President Donald Trump took decisive action in the early evening on Thursday against a Syrian regime accused of attacking their own population with chemical weapons.

The Commander in Chief tasked two U.S. Navy destroyers to incapacitate the Sharyat airfield in Syria, known to be the origin of the planes that carried out the heinous and illegal attack on unarmed civilians.  The message was clear:  Syrian President Bashar al-Assad was to be punished for his crime against humanity, and the wartime atrocity that he had committed and is accused of attempting to hide.

From those Naval warships launched a combined 59 Tomahawk Cruise missiles, first deployed to the region during the 1991 Gulf crisis.  All 59 detonated on target at Sharyat.

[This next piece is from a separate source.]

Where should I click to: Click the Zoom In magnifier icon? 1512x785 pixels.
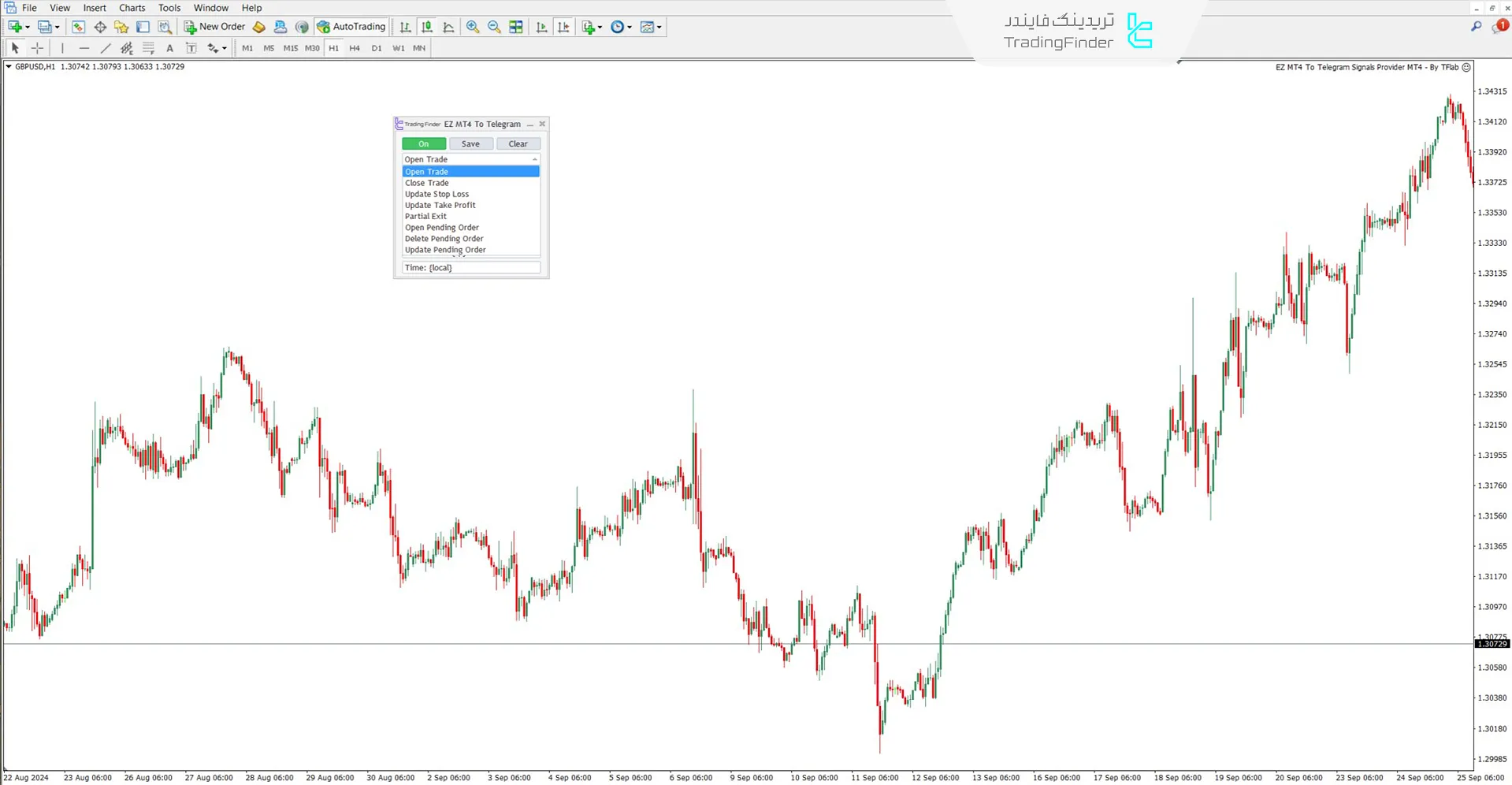473,27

Now Raytheon, the manufacture of the missiles, is reaping an unexpected reward from an unconventional iteration of the so-called “Trump Effect”:  A stock bump due to the missile’s mission.

“Investors seem to be betting President Trump’s decision to retaliate against Syria after the chemical attack on Syrian citizens earlier this week may mean the Pentagon will need more Tomahawks.

 “The Department of Defense asked for $2 billion over five years to buy 4,000 Tomahawks for the U.S. Navy in its fiscal 2017 budget last February.

“Nearly five dozen Tomahawk cruise missiles were launched at military bases in Syria from U.S. warships in the Mediterranean Sea late Thursday.

“Raytheon (RTN) wasn’t the only defense stock rising Friday either. Lockheed Martin (LMT), which partners with Raytheon on the Javelin missile launcher system and also makes Hellfire missiles, gained nearly 1%.”

Investors will be keen to what follow up occurs in the wake of this international incident, as Russia, Syria, and the United States all have vested interests in the region, although none of them happen to see completely eye-to-eye on how best to handle the crisis.

Some speculators are pointing to evidence that the Pentagon is actively investigating the possibility of Russian complicity in the chemical attack and subsequent coverup, an accusation that the Kremlin is not likely to take lightly.  Should a conflict arise from this delicate game of saber rattling, expect Raytheon and other contractors allied with the Department of Defense to outperform the market indexes in a significant way.

While President Trump has consistently been considered a fantastic boon to the American economy, this latest financial boost could come at quite the cost should Russia back the play of Assad and his sadistic regime, forcing further action by the United States.